---------- Data for processing

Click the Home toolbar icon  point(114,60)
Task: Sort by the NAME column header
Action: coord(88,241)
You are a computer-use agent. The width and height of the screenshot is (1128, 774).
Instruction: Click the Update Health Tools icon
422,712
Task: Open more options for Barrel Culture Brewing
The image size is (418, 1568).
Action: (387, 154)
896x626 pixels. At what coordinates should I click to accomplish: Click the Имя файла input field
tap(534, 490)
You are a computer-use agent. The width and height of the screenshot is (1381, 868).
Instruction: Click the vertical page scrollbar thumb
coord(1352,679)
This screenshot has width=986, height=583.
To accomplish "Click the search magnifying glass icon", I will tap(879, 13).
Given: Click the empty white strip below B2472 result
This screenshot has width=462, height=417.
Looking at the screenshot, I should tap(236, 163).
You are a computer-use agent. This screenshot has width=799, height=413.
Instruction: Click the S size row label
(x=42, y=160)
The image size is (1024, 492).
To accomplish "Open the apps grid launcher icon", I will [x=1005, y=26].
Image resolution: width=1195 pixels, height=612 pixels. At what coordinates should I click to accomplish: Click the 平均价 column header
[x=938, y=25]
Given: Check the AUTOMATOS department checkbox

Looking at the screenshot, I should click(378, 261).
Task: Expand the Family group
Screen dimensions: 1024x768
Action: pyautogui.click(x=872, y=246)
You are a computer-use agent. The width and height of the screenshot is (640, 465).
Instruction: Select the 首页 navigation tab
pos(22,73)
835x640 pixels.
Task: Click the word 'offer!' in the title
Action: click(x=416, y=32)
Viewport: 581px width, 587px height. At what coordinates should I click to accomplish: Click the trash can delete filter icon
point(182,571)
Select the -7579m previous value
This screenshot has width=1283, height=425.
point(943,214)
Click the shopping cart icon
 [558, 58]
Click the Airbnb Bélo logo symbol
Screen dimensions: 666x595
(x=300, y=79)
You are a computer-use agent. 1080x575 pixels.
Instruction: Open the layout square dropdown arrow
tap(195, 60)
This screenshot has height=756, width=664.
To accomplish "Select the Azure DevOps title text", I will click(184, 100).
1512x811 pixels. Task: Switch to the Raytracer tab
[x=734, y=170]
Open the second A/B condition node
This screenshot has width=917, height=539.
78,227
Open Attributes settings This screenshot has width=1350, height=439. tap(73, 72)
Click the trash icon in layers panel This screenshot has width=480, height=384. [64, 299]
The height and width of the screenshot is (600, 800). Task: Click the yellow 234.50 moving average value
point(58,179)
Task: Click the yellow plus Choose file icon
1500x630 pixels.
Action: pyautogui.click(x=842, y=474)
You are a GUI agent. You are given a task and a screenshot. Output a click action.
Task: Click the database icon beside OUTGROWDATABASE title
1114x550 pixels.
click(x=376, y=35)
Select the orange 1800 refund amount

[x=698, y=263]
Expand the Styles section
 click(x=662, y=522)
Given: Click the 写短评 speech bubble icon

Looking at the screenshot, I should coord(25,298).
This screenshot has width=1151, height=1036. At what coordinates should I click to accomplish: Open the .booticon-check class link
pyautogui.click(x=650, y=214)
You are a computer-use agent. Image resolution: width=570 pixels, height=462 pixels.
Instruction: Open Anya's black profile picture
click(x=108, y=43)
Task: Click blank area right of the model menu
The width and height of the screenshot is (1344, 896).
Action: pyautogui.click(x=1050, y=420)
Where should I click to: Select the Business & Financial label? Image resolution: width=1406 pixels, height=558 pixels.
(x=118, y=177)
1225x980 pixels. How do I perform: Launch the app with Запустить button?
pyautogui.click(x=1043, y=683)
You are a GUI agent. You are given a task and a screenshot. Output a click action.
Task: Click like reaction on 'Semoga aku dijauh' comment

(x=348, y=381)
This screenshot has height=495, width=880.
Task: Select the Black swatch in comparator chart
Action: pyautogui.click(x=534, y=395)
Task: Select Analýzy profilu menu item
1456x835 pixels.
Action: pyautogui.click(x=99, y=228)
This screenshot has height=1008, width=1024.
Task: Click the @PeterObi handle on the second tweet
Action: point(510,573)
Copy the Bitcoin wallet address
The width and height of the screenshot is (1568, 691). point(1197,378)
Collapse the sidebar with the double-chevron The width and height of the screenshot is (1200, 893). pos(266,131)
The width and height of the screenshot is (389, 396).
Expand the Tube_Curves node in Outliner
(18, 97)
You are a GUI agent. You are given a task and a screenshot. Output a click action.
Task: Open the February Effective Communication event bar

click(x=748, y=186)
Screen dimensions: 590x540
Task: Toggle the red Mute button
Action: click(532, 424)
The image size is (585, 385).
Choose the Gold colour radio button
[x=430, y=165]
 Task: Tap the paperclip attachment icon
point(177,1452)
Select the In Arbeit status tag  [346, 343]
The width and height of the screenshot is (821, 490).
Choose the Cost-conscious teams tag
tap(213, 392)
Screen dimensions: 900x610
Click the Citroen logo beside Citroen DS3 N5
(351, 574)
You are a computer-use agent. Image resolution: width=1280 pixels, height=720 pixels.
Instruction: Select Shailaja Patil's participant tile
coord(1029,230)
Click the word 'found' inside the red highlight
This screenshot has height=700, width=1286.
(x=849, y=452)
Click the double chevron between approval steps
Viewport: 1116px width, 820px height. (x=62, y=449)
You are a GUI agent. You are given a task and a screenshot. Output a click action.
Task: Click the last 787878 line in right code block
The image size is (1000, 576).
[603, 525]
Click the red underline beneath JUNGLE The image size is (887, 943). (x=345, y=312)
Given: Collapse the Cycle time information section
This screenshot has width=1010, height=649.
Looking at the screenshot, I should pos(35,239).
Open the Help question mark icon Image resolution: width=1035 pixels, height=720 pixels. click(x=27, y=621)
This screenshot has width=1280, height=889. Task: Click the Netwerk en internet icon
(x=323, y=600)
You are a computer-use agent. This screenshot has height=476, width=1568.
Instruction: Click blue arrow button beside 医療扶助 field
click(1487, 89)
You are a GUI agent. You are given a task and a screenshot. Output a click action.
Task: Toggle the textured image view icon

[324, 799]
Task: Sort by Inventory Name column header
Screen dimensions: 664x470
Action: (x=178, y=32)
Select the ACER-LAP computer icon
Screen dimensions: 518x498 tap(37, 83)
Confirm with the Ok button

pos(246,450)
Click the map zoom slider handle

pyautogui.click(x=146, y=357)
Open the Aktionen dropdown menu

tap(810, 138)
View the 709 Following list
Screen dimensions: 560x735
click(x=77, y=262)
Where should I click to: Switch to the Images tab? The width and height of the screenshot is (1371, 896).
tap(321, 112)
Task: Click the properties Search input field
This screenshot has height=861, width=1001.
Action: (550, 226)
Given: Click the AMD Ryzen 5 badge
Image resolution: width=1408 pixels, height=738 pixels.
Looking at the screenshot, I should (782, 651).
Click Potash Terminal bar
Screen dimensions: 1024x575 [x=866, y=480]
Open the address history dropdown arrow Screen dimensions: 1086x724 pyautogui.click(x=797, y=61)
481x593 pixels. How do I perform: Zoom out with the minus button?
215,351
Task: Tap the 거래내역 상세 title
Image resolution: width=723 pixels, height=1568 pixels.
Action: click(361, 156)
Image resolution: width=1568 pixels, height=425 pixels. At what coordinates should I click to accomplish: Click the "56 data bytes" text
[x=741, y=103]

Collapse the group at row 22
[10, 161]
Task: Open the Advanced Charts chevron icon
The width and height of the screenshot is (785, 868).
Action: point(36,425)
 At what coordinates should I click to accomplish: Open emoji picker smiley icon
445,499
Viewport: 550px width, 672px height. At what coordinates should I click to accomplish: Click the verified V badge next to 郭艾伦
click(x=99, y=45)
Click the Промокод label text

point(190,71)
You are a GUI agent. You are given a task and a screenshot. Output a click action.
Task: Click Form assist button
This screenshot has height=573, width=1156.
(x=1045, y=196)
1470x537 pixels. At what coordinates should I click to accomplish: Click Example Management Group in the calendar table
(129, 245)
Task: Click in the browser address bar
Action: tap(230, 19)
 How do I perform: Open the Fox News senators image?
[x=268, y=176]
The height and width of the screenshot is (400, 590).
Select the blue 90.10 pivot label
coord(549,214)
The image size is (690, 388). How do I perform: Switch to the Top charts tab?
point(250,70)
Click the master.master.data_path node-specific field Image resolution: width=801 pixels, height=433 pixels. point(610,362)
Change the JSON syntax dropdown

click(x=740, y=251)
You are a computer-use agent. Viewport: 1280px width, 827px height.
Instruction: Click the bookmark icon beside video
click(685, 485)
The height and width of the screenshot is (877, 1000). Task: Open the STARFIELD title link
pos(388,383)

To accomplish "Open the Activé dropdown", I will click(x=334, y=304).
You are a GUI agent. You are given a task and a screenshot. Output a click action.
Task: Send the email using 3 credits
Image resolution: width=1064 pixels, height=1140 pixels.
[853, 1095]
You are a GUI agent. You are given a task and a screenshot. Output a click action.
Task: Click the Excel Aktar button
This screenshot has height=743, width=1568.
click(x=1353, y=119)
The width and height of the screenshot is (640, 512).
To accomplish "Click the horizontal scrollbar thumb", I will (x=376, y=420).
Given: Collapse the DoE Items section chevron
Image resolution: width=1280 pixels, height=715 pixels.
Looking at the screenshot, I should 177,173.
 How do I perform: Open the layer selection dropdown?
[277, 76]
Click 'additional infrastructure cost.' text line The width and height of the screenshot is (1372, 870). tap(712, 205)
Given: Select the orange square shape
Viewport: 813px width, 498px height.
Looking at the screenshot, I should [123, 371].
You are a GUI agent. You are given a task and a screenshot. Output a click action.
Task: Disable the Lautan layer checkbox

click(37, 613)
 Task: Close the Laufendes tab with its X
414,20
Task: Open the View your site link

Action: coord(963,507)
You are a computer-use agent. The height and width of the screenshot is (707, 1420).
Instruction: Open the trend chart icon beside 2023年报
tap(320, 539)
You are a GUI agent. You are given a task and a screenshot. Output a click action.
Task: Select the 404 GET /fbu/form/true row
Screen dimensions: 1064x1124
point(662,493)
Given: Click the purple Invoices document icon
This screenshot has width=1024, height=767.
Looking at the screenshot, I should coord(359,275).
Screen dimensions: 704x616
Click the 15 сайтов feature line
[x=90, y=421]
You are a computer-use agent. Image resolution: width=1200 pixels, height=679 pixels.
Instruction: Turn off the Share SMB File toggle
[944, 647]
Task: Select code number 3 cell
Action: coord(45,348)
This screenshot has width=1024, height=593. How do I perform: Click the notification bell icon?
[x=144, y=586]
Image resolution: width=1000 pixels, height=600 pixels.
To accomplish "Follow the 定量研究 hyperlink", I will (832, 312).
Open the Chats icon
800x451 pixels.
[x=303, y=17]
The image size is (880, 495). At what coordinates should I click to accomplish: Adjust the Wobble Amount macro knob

--------------------

Aim of the task:
Only the count should be given: the number of lines in the entries above containing the word "will".

Exercise output:
6